PROVIDED TEXT:
◆ ◆ ◆ ◆ ◆ ◆ ◆

Protocol buffers (Protobuf) are Google’s language-neutral, platform-neutral, extensible mechanism for serializing structured data – think XML, but smaller, faster, and simpler. You define how you want your data to be structured once, then you can use special generated source code to easily write and read your structured data to and from a variety of data streams and using a variety of languages.

Problem

Parsing serialized data requires tokenizing (lexing) data streams.

Overview

Protobuf implements a custom tokenizer. Why it needs to exist and why it’s implemented this way is explained in much detail in this comment:

// Here we have a hand-written lexer.  At first you might ask yourself,
// "Hand-written text processing?  Is Kenton crazy?!"  Well, first of all,
// yes I am crazy, but that's beside the point.  There are actually reasons
// why I ended up writing this this way.

◆ ◆ ◆ ◆ ◆ ◆ ◆

SOURCE DATA:
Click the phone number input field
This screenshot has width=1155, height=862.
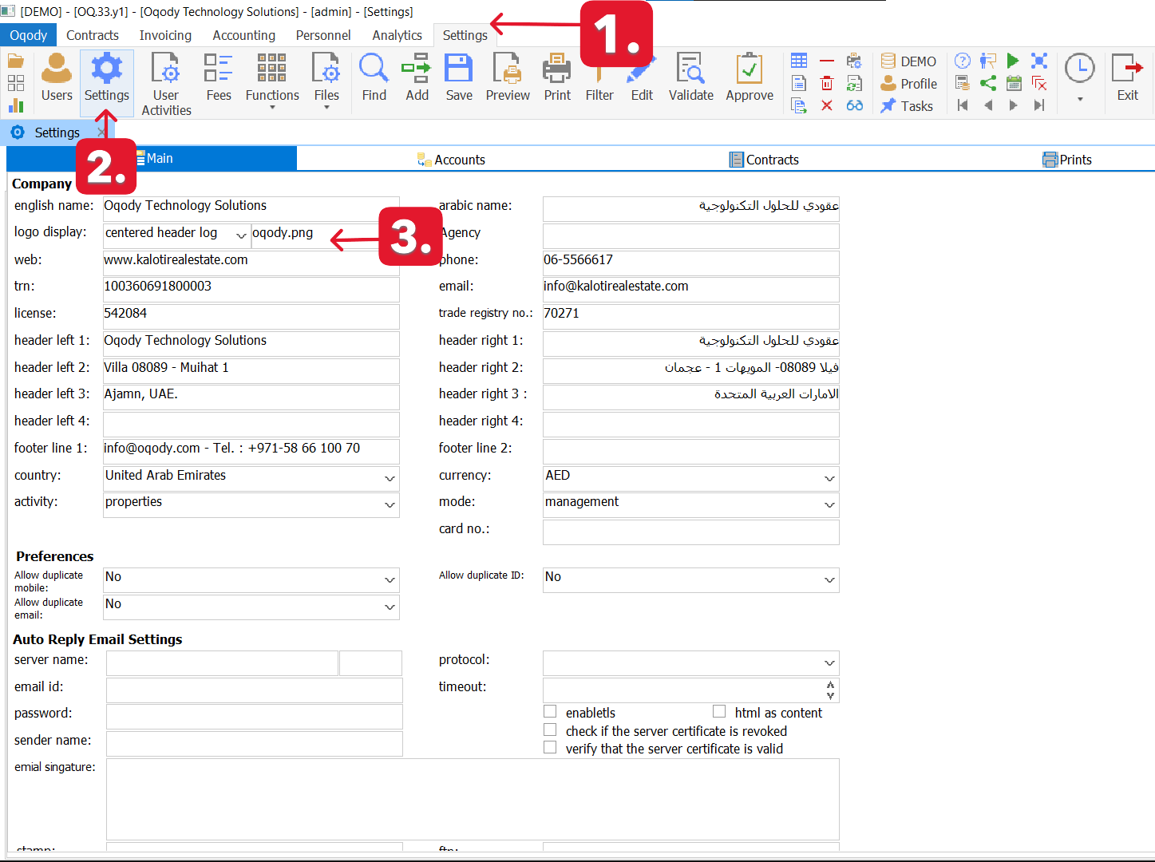tap(690, 261)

◆ ◆ ◆ ◆ ◆ ◆ ◆

REQUIRED WORK:
[A] Decide whether each statement agrees with the Protobuf text: (i) Protobuf is presented as smaller, faster, and simpler than XML; (ii) Protobuf's tokenizer is generated automatically rather than written by hand; (iii) the structure of the data is defined once. Answer yes or no for each, quoting the words of the text that decide it.
[B] Quote the passage of the Protobuf text starting at "Protocol buffers (Protobuf)" and ending at "this this way.".

FINAL RESULTS:
[A]
(i) Yes: "think XML, but smaller, faster, and simpler."
(ii) No: "Here we have a hand-written lexer."
(iii) Yes: "You define how you want your data to be structured once"

[B]
Protocol buffers (Protobuf) are Google’s language-neutral, platform-neutral, extensible mechanism for serializing structured data – think XML, but smaller, faster, and simpler. You define how you want your data to be structured once, then you can use special generated source code to easily write and read your structured data to and from a variety of data streams and using a variety of languages.

Problem

Parsing serialized data requires tokenizing (lexing) data streams.

Overview

Protobuf implements a custom tokenizer. Why it needs to exist and why it’s implemented this way is explained in much detail in this comment:

// Here we have a hand-written lexer.  At first you might ask yourself,
// "Hand-written text processing?  Is Kenton crazy?!"  Well, first of all,
// yes I am crazy, but that's beside the point.  There are actually reasons
// why I ended up writing this this way.